We watched from the Blue Seats last night as the Rangers tried to hand away yet another game late in the third period, and we began to write the introduction to this post in our mind. (We find this is a less obnoxious strategy for coping with such losses than yelling expletives at fourth-liners who don’t really deserve it.) Anyway, certain that the Rangers were going to lose after allowing two goals to the Bruins in less than 90 seconds — the second of which came with just 4:01 remaining — we were going to recall how this team was supposed to be so much better conditioned this year, and how this meant they’d be stronger and faster in third periods. Then we’d wonder why, if this were the case, they seem to lose so many games in the final minutes of the third period, as they were poised to do last night.

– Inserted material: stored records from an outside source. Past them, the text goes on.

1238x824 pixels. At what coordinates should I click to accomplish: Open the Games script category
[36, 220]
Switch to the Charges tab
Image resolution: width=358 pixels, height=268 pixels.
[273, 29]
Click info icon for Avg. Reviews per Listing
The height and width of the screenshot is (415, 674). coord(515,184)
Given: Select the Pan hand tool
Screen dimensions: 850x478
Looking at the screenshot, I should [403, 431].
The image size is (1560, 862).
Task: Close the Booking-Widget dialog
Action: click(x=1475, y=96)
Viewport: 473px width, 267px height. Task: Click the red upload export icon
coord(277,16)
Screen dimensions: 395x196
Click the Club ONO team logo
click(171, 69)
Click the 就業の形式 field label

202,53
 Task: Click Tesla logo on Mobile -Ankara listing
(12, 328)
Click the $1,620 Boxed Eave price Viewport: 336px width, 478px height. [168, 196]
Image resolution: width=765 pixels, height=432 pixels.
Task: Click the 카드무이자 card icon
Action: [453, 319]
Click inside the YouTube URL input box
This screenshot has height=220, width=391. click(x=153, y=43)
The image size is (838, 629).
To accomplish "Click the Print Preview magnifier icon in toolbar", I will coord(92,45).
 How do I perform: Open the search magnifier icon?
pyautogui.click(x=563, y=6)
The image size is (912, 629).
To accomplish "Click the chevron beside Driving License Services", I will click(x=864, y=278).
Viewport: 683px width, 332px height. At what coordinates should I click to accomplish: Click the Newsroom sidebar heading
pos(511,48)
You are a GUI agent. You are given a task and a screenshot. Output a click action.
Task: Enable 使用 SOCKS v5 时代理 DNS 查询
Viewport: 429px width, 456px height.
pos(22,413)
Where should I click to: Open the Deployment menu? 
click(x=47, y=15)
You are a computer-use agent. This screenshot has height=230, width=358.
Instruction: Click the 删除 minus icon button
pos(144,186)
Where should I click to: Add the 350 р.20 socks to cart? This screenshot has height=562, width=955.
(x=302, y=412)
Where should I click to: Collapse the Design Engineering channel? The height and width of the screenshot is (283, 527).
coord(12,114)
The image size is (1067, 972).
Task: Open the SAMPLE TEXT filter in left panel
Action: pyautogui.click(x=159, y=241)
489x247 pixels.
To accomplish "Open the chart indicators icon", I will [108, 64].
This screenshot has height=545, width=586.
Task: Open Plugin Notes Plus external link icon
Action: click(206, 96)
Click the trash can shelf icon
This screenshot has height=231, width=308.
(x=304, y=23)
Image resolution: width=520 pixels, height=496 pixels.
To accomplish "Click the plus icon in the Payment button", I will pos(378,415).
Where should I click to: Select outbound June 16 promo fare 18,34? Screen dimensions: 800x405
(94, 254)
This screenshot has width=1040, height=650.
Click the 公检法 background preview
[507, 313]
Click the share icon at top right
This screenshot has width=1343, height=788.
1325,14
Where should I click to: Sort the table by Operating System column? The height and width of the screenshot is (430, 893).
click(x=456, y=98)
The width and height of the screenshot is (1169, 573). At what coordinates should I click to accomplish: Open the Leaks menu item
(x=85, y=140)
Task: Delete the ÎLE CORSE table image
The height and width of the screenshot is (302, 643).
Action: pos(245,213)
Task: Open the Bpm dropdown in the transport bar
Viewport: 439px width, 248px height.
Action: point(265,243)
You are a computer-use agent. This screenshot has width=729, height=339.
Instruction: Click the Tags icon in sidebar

Then a weird thing happened: They didn’t lose. And they didn’t lose because of the last person on the ice we’d expect to score: Christopher Higgins. Higgins, for those who haven’t watched a lot of Rangers games this year, was acquired this past summer in the salary-dump trade of Scott Gomez to Montreal. He went more than a month before scoring his first goal as a Ranger, and last night’s was his first goal since December 9. His lack of production is all the more frustrating given the inordinate number of golden scoring opportunities he’s squandered. Considering his fondness for missing open nets, it’s ironic that his game winner last night with 1:29 remaining was stuffed past goalie Tuukka Rask with seemingly no space for the puck at all.
As for our original point, Higgins’s goal doesn’t change the fact that the Rangers almost gave away another win in the last five minutes (it’s been something of a Henrik Lundqvist specialty this year), and that they don’t generally look any better conditioned than their opponents late in games. But no sense in being negative after such an exciting ending — especially after a game that also gave us the goal of the (five-day-old) year, courtesy of Erik Christensen.